## Exercise description
With the pictures left out, write out exactly the lines of the listing below that run from the line with "Where should I" through the line with "Open the Copilot sidebar icon".

## Records for this task
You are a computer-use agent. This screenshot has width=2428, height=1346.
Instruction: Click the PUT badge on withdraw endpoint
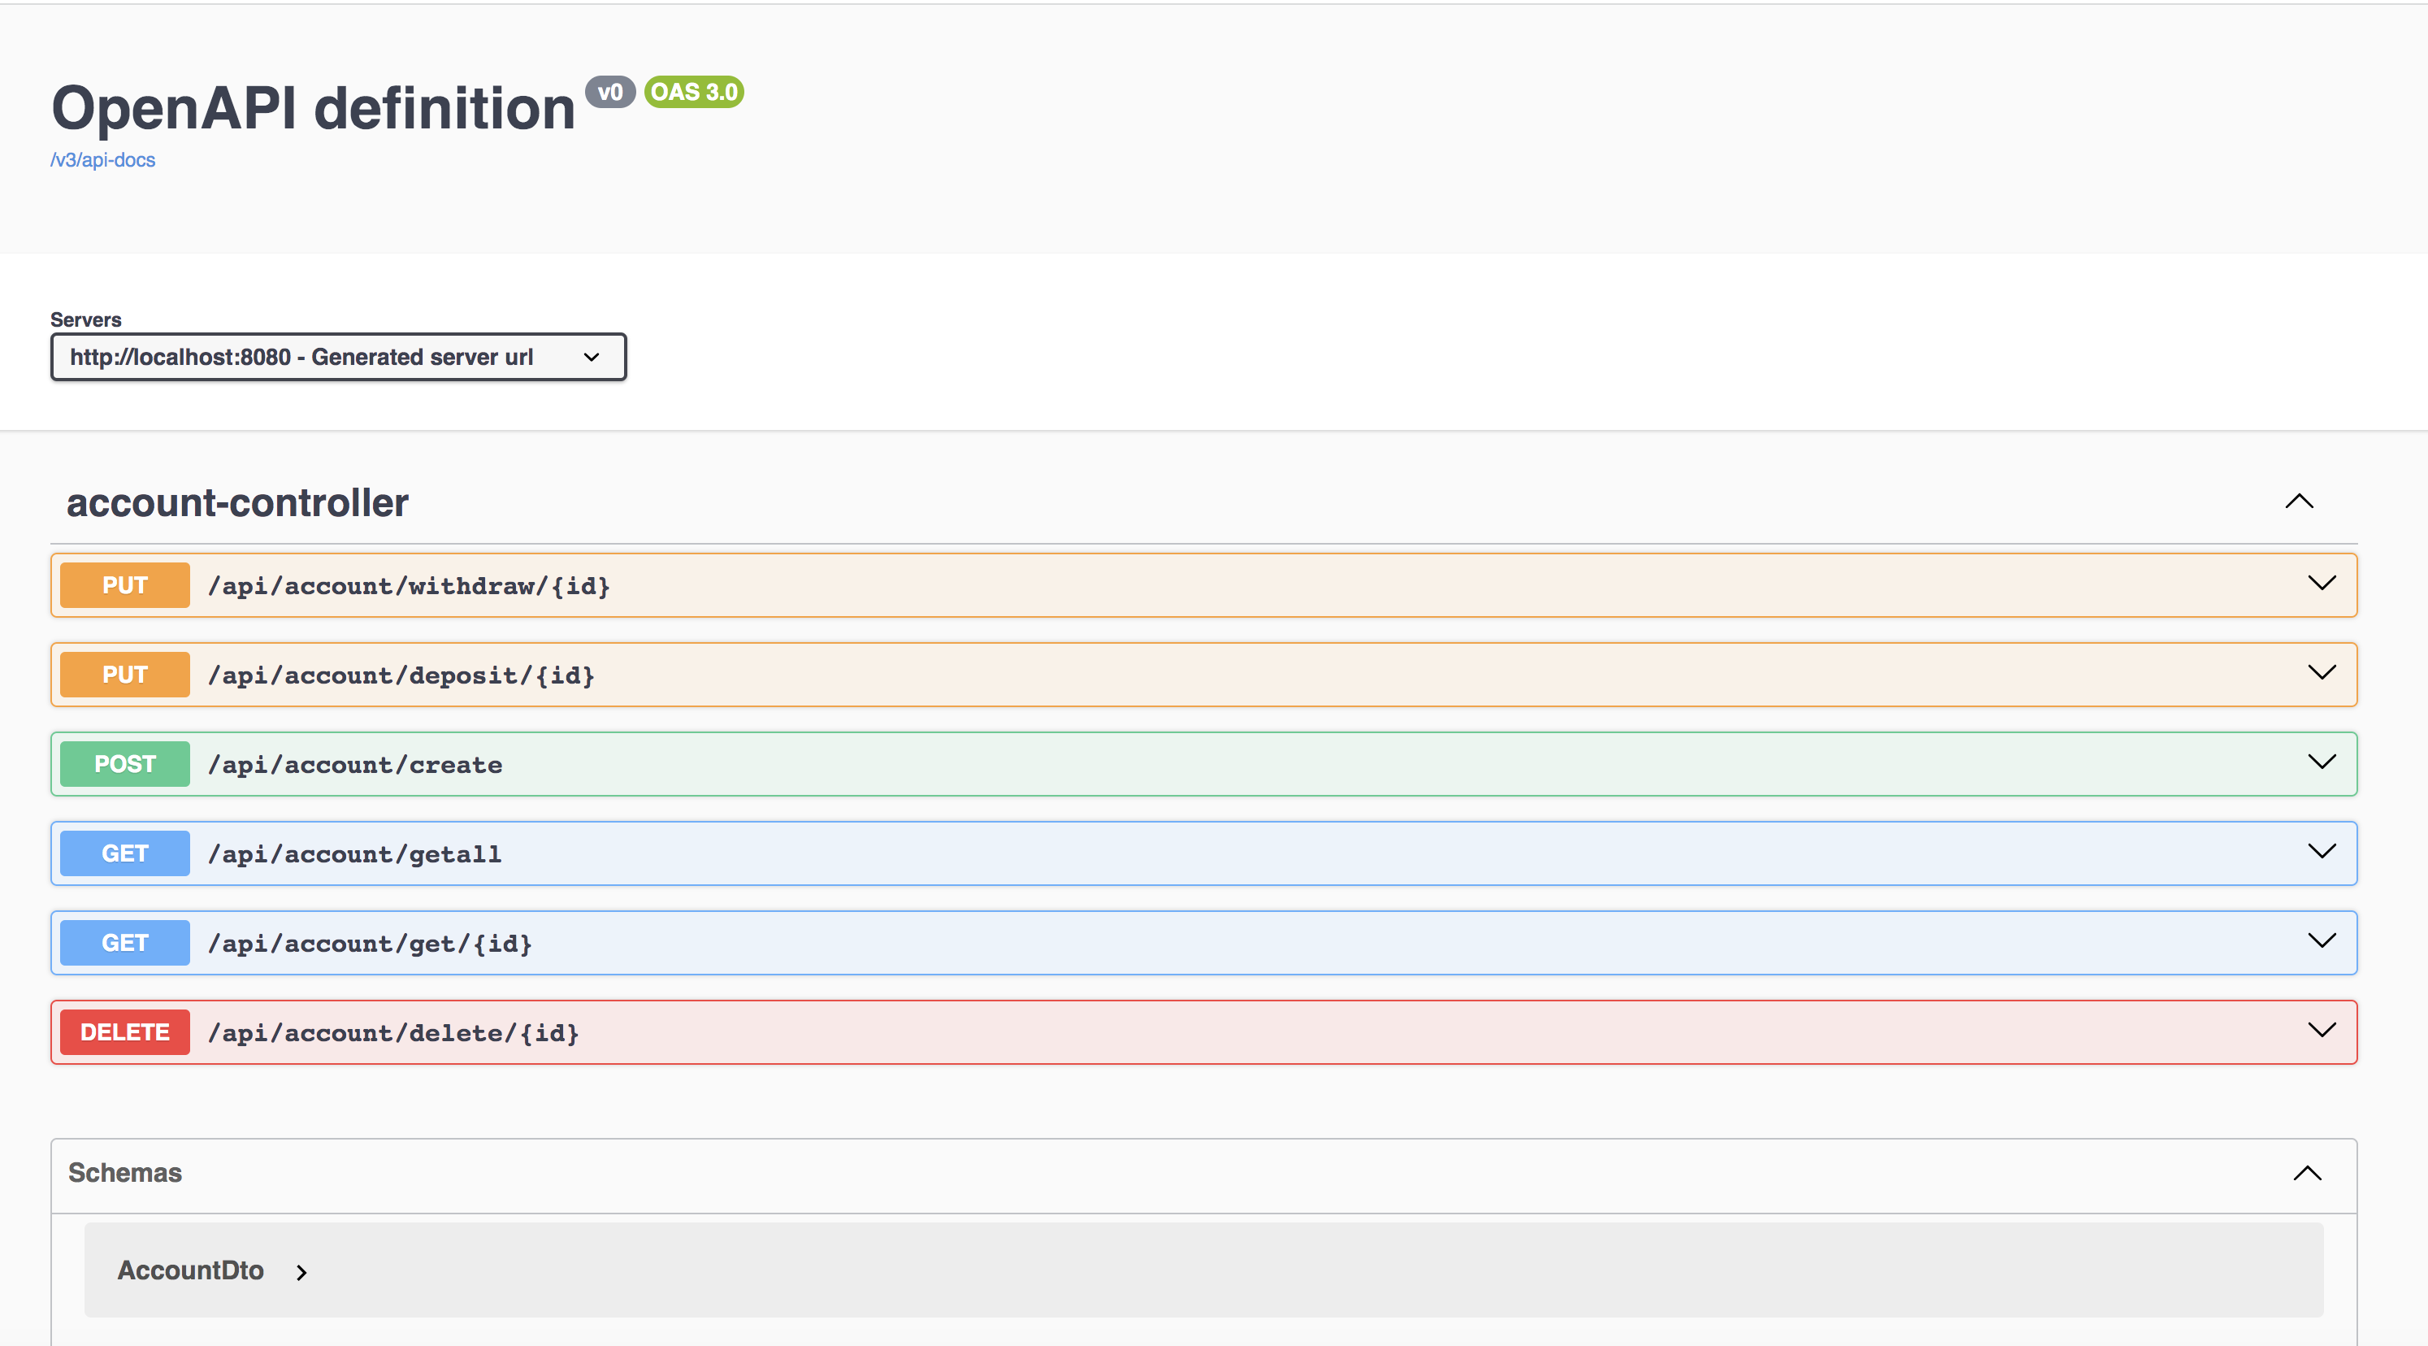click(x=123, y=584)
---
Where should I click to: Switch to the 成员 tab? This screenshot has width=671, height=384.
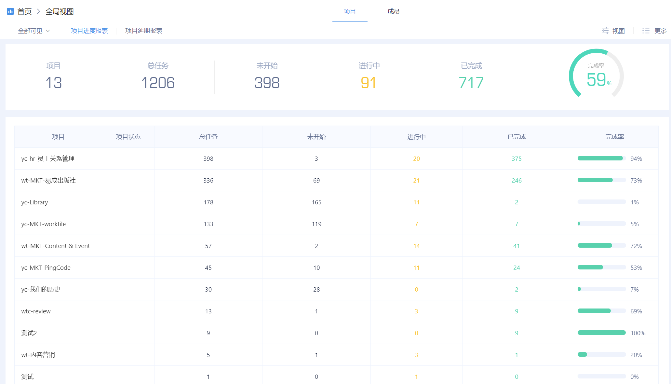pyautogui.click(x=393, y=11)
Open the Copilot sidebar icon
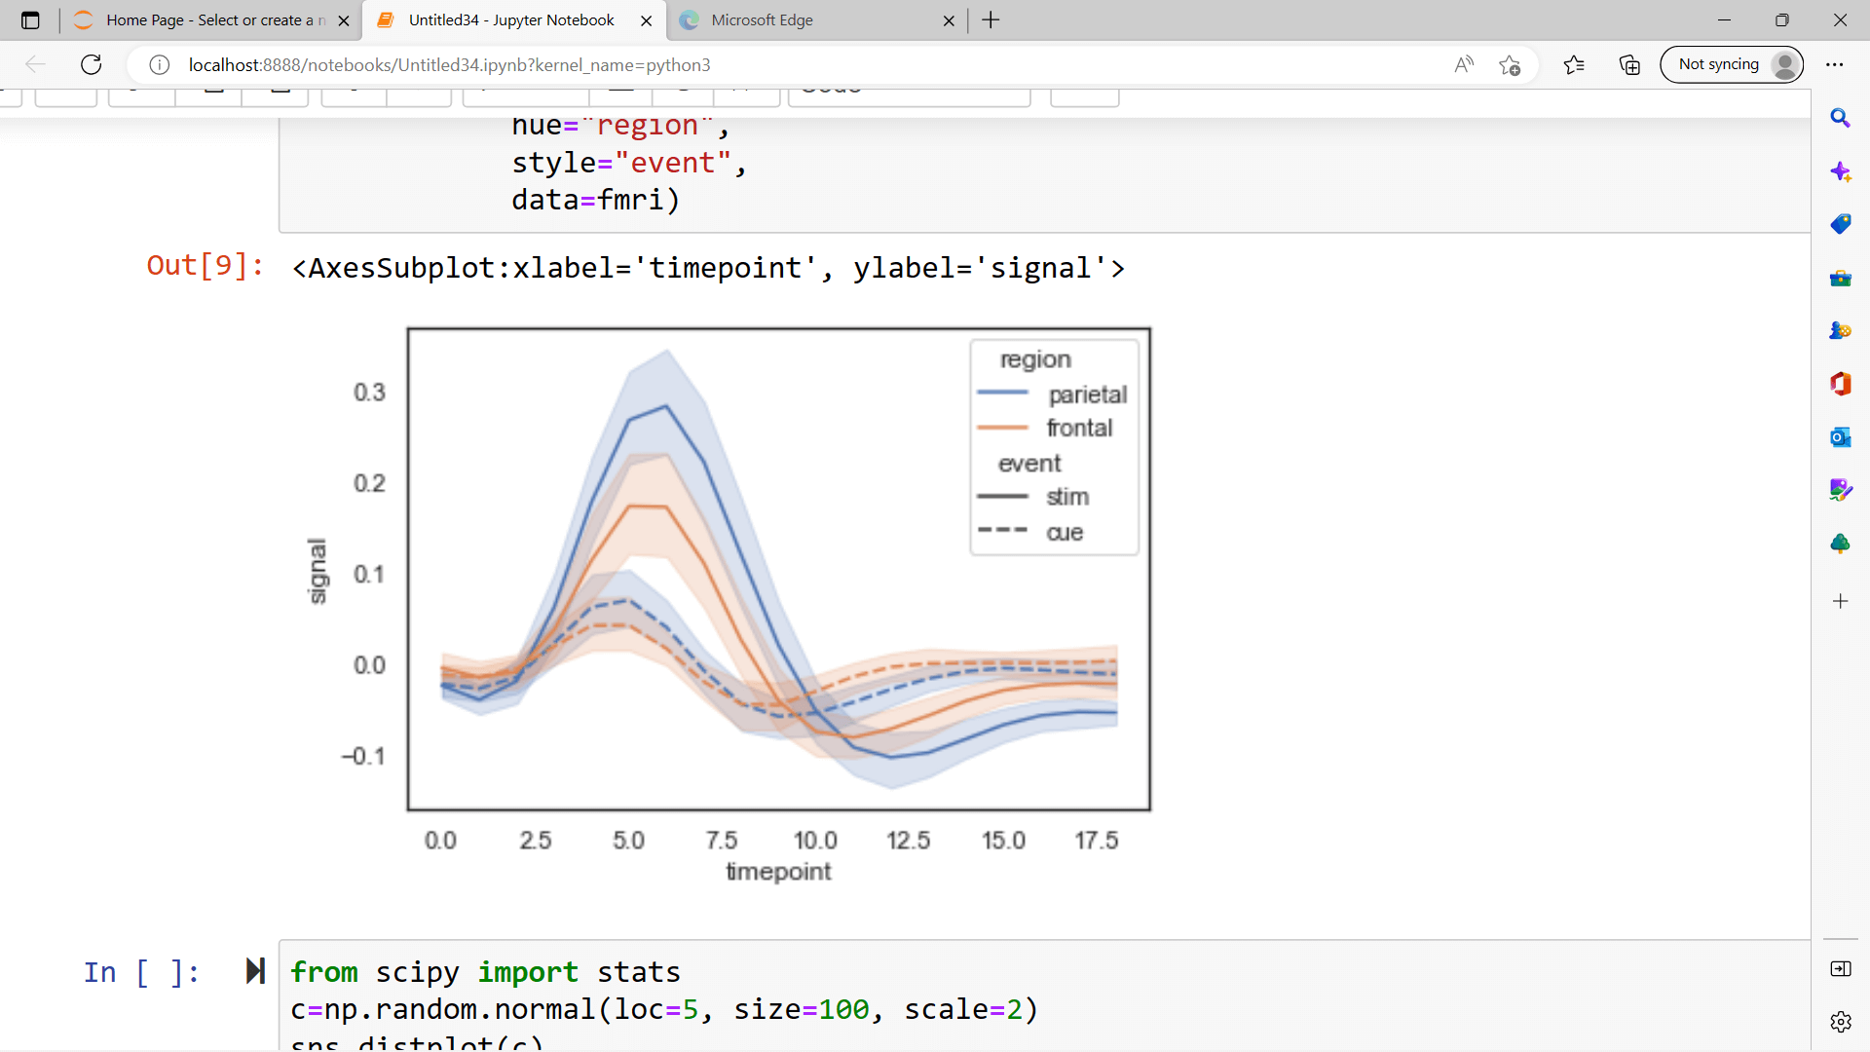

## Output for this exercise
Where should I click to: Switch to the 成员 tab? This screenshot has width=671, height=384.
pyautogui.click(x=393, y=11)
Open the Copilot sidebar icon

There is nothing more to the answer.